I am delighted to join you this week to share my ideas on how to use a variety of technology tools to facilitate online learning. I am an experienced Blackboard user, but I am excited about other tools to supplement and enhance online learning: blogs, e-portfolios, and digital storytelling.
- A blog (abbreviation for "web log") is an online journal, organized in reverse chronological order, the most recent entry on top. Blogs were the "big thing" at NECC last summer and are very popular with adolescents. I started my own Blogger blog last spring and you could review my online blog which focuses on Electronic Portfolios for Learning. I have a web page that has some of my favorite links on using blogs and wikis in education.
There are a variety of blogging tools available; Blogger is the most popular, and it is free. I store my own blog on my website to avoid the ads that you probably see at the top of this page. Blogs differ from threaded discussions, since they are primarily meant for individuals to quickly publish their own thoughts online, but there can also be group blogs, as Jayne has established here. The author of a blog entry usually allows comments on that entry, which can facilitate conversation about the ideas expressed. Another feature of a blog is the ability to add links to other websites, as I have included in this entry.
- An electronic portfolio is a purposeful and reflective collection of a learner's work that exhibits efforts, progress and achievement over time, published in an electronic container (most often on CD-ROM or the WWW). My website has already been a reference for this class and provides many resources for a graduate course that I recently designed on electronic portfolios in education. There are many purposes for developing portfolios: learning, assessment, marketing or employment are the three most popular reasons to develop a portfolio. I consider my blog to be my learning portfolio.
There are a variety of tools to create electronic portfolios: common desktop tools (i.e., Office, Acrobat, HyperStudio, Director, eZedia) and many systems, services and strategies that can be used to create online portfolios. In my blog you can follow my current evaluation study that follows my exploration through free, open source, and commercial systems available to publish portfolios online.
- Digital Storytelling is the modern expression of the ancient art of storytelling. Digital stories derive their power by weaving images, music, narrative and voice together, thereby giving deep dimension and vivid color to characters, situations, experiences, and insights.
- Digital Storytelling Association
Digital stories can be created with a variety of tools, but most often with digital video editing programs (i.e., iMovie, MovieMaker2, Photostory). I have also developed a web page with some of my favorite links on digital storytelling. I believe digital stories can be powerful tools for reflection on experience to support deep learning, and can be very effective artifacts in an electronic portfolio. I have another web page that provides some examples of digital stories. You might also look at Coming Full Circle, a video letter to a former teacher created by a graduate student at Montclair State University, that outlines the many factors that influenced his decision to enter teaching.

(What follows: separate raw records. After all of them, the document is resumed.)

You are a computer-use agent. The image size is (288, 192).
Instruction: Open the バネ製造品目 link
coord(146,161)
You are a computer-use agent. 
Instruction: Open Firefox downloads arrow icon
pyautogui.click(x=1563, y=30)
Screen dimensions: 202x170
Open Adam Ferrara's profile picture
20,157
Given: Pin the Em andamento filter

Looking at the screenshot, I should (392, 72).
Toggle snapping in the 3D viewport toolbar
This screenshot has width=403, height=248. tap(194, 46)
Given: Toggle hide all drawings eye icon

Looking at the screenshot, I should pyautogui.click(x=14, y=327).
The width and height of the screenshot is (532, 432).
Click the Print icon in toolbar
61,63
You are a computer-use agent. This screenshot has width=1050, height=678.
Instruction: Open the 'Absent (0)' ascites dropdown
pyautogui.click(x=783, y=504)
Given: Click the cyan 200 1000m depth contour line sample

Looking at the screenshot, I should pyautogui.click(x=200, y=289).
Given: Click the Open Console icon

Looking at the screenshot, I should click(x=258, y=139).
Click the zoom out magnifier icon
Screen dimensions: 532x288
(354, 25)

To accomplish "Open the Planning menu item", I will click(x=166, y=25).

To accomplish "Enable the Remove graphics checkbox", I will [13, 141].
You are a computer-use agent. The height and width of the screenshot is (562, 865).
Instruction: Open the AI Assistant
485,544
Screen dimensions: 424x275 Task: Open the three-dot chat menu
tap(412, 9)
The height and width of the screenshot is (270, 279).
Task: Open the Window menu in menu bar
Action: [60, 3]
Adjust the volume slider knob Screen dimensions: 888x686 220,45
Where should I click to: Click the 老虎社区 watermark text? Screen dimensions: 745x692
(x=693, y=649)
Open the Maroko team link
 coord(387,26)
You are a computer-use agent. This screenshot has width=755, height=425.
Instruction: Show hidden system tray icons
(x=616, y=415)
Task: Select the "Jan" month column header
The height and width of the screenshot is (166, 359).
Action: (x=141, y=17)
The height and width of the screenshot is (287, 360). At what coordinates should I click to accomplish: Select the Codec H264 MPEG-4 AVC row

Here are the activities that I would like to facilitate this week. After accepting Jayne's invitation to join this blog, read what has been written so far, starting at the end, since blogs are organized in reverse chronological order. Follow some of the links I have shared above. Then, add your own entry, sharing your own experience with any of these tools. Also, add comments to other participants' entries, using a similar strategy as you would in a threaded discussion. If you want to, set up your own Blogger blog and share the link with the other participants; or if you already have a blog or an online portfolio, or a digital story, share those links with us. Above all, have fun!